[[ Given records open ]]
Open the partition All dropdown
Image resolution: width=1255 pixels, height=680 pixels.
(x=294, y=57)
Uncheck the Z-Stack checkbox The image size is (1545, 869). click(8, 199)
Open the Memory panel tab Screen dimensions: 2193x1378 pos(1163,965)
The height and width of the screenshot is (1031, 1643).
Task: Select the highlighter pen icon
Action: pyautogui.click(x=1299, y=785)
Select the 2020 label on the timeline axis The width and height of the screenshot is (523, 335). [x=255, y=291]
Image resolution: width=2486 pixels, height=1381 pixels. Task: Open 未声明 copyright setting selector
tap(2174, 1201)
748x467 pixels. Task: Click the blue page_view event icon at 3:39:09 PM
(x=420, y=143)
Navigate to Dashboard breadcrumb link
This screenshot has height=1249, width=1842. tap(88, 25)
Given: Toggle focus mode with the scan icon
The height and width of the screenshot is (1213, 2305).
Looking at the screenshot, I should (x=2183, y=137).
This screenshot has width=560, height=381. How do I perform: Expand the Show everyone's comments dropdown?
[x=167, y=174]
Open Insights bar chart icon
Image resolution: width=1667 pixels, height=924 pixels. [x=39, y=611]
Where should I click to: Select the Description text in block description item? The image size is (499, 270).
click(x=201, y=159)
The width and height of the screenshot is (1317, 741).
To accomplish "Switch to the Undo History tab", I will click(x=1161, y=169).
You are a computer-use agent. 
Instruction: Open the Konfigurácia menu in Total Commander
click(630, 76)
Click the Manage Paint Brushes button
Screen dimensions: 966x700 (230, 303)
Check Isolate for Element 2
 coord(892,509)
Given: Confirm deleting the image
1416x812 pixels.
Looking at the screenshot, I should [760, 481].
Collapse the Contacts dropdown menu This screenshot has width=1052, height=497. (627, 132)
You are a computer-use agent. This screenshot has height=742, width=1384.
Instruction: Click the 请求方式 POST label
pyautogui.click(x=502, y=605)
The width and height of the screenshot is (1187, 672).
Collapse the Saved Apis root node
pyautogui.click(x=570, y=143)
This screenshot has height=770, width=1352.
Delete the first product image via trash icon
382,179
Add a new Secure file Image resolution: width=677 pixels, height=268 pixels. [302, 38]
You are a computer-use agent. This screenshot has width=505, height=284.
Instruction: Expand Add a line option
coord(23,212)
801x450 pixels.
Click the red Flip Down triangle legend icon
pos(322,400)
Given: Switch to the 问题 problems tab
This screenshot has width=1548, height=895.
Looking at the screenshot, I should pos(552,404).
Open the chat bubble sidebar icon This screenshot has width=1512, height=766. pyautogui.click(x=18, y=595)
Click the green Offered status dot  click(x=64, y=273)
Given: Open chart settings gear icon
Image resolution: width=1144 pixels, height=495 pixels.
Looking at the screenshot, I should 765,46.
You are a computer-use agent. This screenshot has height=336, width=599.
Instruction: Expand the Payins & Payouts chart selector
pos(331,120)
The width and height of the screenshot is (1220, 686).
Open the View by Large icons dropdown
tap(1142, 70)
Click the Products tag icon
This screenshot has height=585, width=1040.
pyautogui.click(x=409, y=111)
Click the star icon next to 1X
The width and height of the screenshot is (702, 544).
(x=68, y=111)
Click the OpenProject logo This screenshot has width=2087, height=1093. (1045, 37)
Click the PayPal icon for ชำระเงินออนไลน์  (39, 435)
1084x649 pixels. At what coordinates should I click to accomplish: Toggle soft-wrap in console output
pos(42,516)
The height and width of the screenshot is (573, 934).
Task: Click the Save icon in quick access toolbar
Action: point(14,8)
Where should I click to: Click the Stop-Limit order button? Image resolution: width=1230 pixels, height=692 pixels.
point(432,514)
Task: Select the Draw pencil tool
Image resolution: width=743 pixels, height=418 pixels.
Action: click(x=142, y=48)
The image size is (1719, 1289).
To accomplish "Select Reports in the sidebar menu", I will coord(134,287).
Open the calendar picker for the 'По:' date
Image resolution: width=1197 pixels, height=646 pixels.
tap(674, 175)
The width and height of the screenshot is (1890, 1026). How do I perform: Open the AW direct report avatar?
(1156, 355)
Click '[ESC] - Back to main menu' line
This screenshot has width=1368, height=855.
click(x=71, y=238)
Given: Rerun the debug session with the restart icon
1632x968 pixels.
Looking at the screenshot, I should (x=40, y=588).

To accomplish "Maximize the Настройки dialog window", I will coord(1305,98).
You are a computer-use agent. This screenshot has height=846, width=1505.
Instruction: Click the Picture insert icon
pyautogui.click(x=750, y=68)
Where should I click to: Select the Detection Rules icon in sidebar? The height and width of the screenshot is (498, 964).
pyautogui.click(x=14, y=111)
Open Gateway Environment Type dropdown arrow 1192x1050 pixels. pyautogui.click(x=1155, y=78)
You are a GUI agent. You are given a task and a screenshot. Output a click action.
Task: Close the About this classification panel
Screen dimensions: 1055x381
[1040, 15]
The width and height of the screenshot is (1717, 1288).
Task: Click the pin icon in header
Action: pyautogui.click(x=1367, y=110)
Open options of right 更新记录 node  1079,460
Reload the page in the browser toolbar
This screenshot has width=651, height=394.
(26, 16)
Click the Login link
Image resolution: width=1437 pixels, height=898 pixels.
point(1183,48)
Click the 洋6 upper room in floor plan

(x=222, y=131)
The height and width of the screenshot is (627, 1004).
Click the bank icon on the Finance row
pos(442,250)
[[ Given records closed ]]
# Brief
Each record shown above must be printed once more, exactly.

# Written answer
Open the partition All dropdown
Image resolution: width=1255 pixels, height=680 pixels.
(x=294, y=57)
Uncheck the Z-Stack checkbox The image size is (1545, 869). click(8, 199)
Open the Memory panel tab Screen dimensions: 2193x1378 pos(1163,965)
The height and width of the screenshot is (1031, 1643).
Task: Select the highlighter pen icon
Action: pyautogui.click(x=1299, y=785)
Select the 2020 label on the timeline axis The width and height of the screenshot is (523, 335). [x=255, y=291]
Image resolution: width=2486 pixels, height=1381 pixels. Task: Open 未声明 copyright setting selector
tap(2174, 1201)
748x467 pixels. Task: Click the blue page_view event icon at 3:39:09 PM
(x=420, y=143)
Navigate to Dashboard breadcrumb link
This screenshot has height=1249, width=1842. tap(88, 25)
Given: Toggle focus mode with the scan icon
The height and width of the screenshot is (1213, 2305).
Looking at the screenshot, I should (x=2183, y=137).
This screenshot has width=560, height=381. How do I perform: Expand the Show everyone's comments dropdown?
[x=167, y=174]
Open Insights bar chart icon
Image resolution: width=1667 pixels, height=924 pixels. [x=39, y=611]
Where should I click to: Select the Description text in block description item? The image size is (499, 270).
click(x=201, y=159)
The width and height of the screenshot is (1317, 741).
To accomplish "Switch to the Undo History tab", I will click(x=1161, y=169).
You are a computer-use agent. 
Instruction: Open the Konfigurácia menu in Total Commander
click(630, 76)
Click the Manage Paint Brushes button
Screen dimensions: 966x700 (230, 303)
Check Isolate for Element 2
 coord(892,509)
Given: Confirm deleting the image
1416x812 pixels.
Looking at the screenshot, I should [760, 481].
Collapse the Contacts dropdown menu This screenshot has width=1052, height=497. (627, 132)
You are a computer-use agent. This screenshot has height=742, width=1384.
Instruction: Click the 请求方式 POST label
pyautogui.click(x=502, y=605)
The width and height of the screenshot is (1187, 672).
Collapse the Saved Apis root node
pyautogui.click(x=570, y=143)
This screenshot has height=770, width=1352.
Delete the first product image via trash icon
382,179
Add a new Secure file Image resolution: width=677 pixels, height=268 pixels. [302, 38]
You are a computer-use agent. This screenshot has width=505, height=284.
Instruction: Expand Add a line option
coord(23,212)
801x450 pixels.
Click the red Flip Down triangle legend icon
pos(322,400)
Given: Switch to the 问题 problems tab
This screenshot has width=1548, height=895.
Looking at the screenshot, I should pos(552,404).
Open the chat bubble sidebar icon This screenshot has width=1512, height=766. pyautogui.click(x=18, y=595)
Click the green Offered status dot  click(x=64, y=273)
Given: Open chart settings gear icon
Image resolution: width=1144 pixels, height=495 pixels.
Looking at the screenshot, I should 765,46.
You are a computer-use agent. This screenshot has height=336, width=599.
Instruction: Expand the Payins & Payouts chart selector
pos(331,120)
The width and height of the screenshot is (1220, 686).
Open the View by Large icons dropdown
tap(1142, 70)
Click the Products tag icon
This screenshot has height=585, width=1040.
pyautogui.click(x=409, y=111)
Click the star icon next to 1X
The width and height of the screenshot is (702, 544).
(x=68, y=111)
Click the OpenProject logo This screenshot has width=2087, height=1093. (1045, 37)
Click the PayPal icon for ชำระเงินออนไลน์  (39, 435)
1084x649 pixels. At what coordinates should I click to accomplish: Toggle soft-wrap in console output
pos(42,516)
The height and width of the screenshot is (573, 934).
Task: Click the Save icon in quick access toolbar
Action: point(14,8)
Where should I click to: Click the Stop-Limit order button? Image resolution: width=1230 pixels, height=692 pixels.
point(432,514)
Task: Select the Draw pencil tool
Image resolution: width=743 pixels, height=418 pixels.
Action: click(x=142, y=48)
The image size is (1719, 1289).
To accomplish "Select Reports in the sidebar menu", I will coord(134,287).
Open the calendar picker for the 'По:' date
Image resolution: width=1197 pixels, height=646 pixels.
tap(674, 175)
The width and height of the screenshot is (1890, 1026). How do I perform: Open the AW direct report avatar?
(1156, 355)
Click '[ESC] - Back to main menu' line
This screenshot has width=1368, height=855.
click(x=71, y=238)
Given: Rerun the debug session with the restart icon
1632x968 pixels.
Looking at the screenshot, I should (x=40, y=588).

To accomplish "Maximize the Настройки dialog window", I will coord(1305,98).
You are a computer-use agent. This screenshot has height=846, width=1505.
Instruction: Click the Picture insert icon
pyautogui.click(x=750, y=68)
Where should I click to: Select the Detection Rules icon in sidebar? The height and width of the screenshot is (498, 964).
pyautogui.click(x=14, y=111)
Open Gateway Environment Type dropdown arrow 1192x1050 pixels. pyautogui.click(x=1155, y=78)
You are a GUI agent. You are given a task and a screenshot. Output a click action.
Task: Close the About this classification panel
Screen dimensions: 1055x381
[1040, 15]
The width and height of the screenshot is (1717, 1288).
Task: Click the pin icon in header
Action: pyautogui.click(x=1367, y=110)
Open options of right 更新记录 node  1079,460
Reload the page in the browser toolbar
This screenshot has width=651, height=394.
(26, 16)
Click the Login link
Image resolution: width=1437 pixels, height=898 pixels.
point(1183,48)
Click the 洋6 upper room in floor plan

(x=222, y=131)
The height and width of the screenshot is (627, 1004).
Click the bank icon on the Finance row
pos(442,250)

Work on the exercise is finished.